**What is being asked**
Reproduce the records below in full and without edits, omitting images.

**Data for review**
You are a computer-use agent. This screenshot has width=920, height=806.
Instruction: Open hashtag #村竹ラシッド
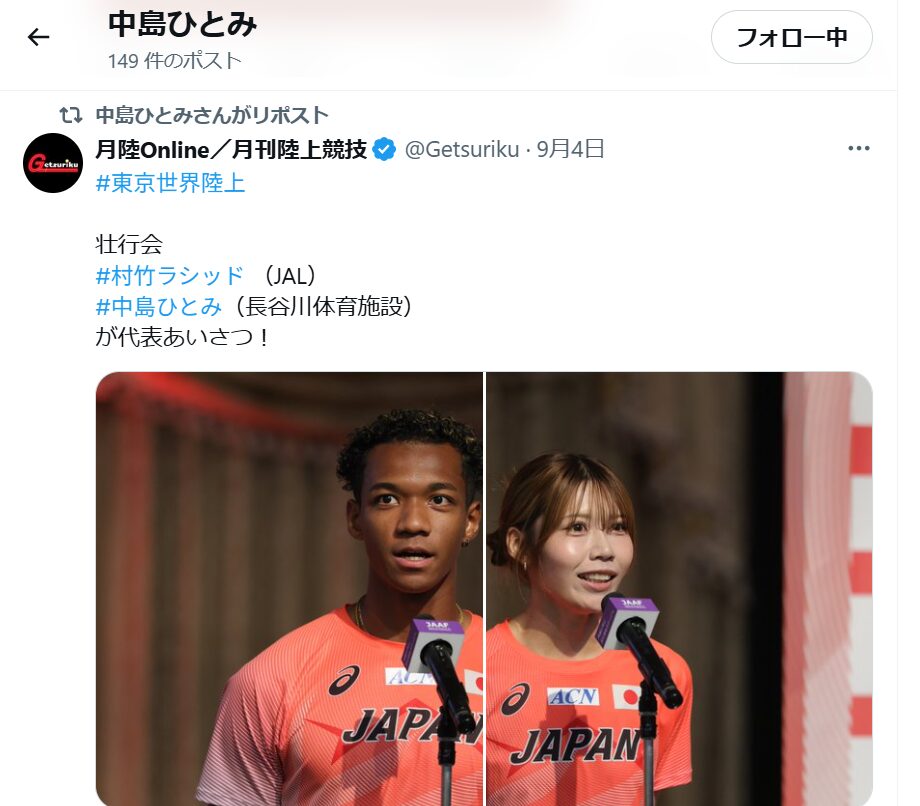tap(170, 276)
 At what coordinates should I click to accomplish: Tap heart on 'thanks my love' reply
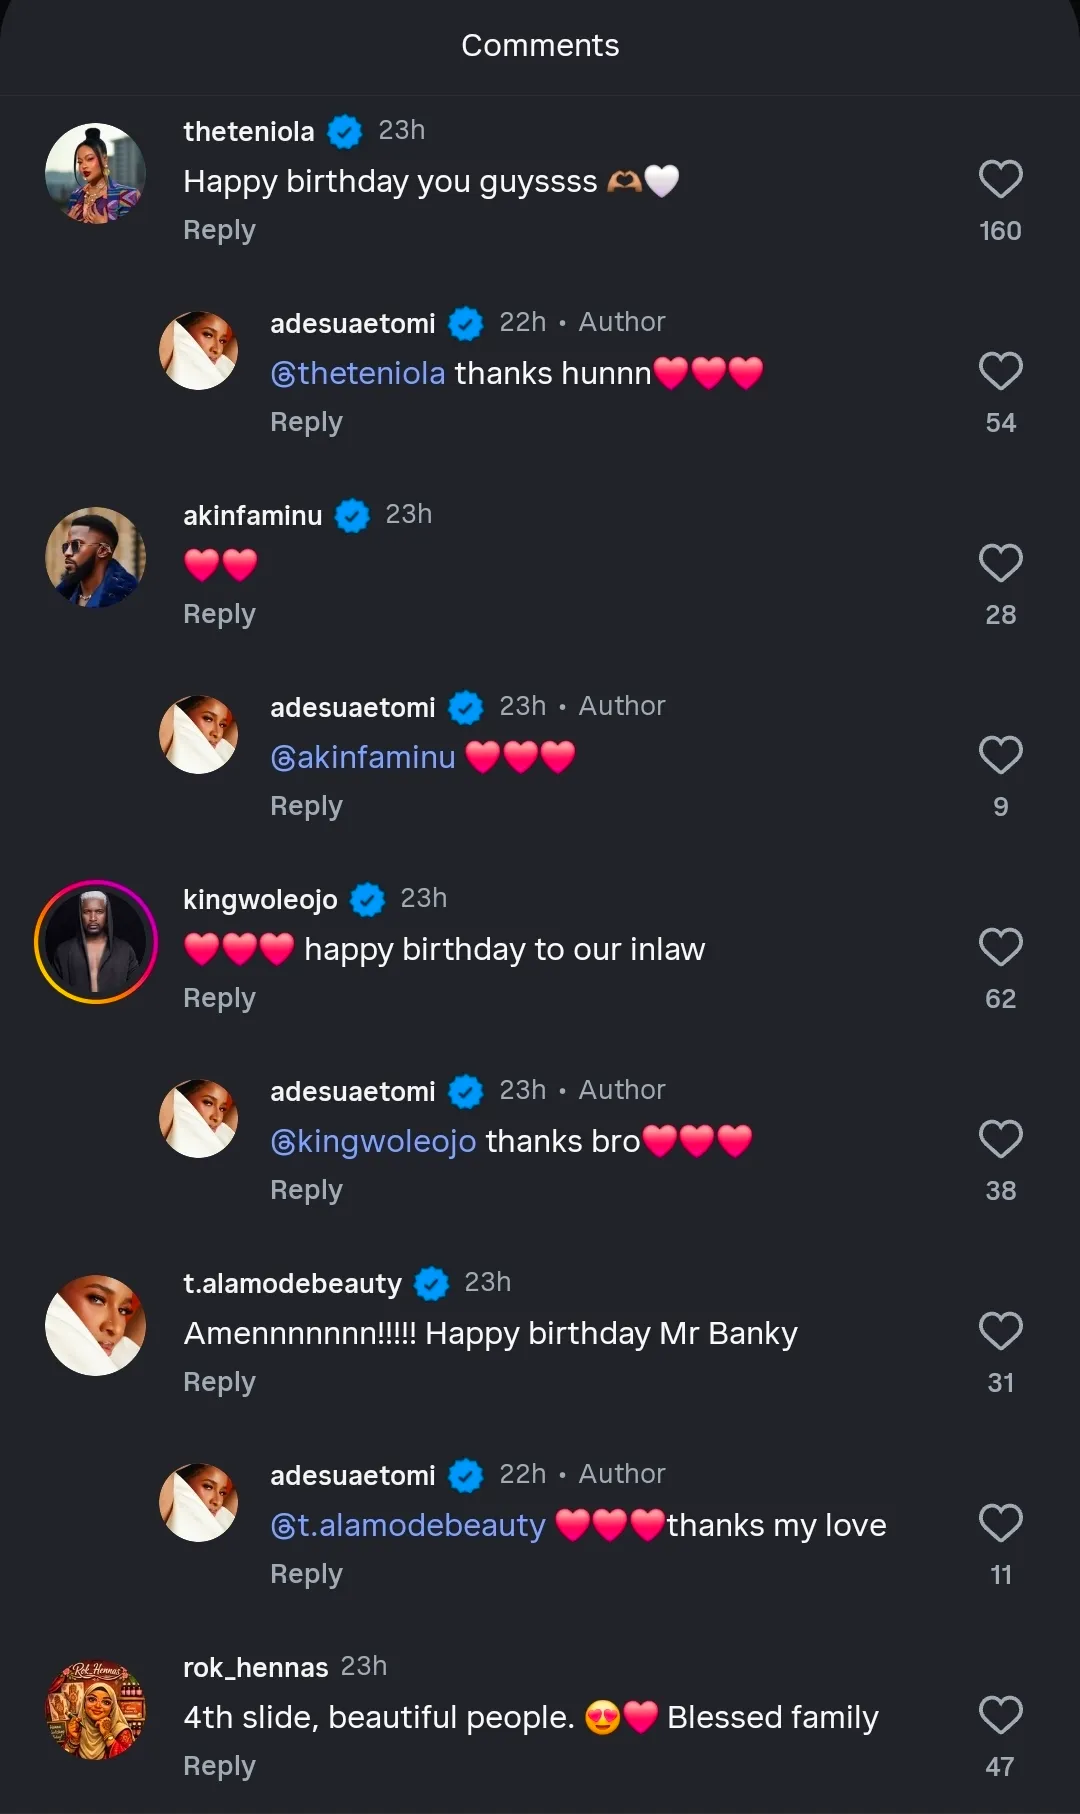click(1000, 1524)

**Reply to the exercise**
You are a computer-use agent. This screenshot has width=920, height=806.
Instruction: Open hashtag #村竹ラシッド
tap(170, 276)
 At what coordinates should I click to accomplish: Tap heart on 'thanks my love' reply
click(1000, 1524)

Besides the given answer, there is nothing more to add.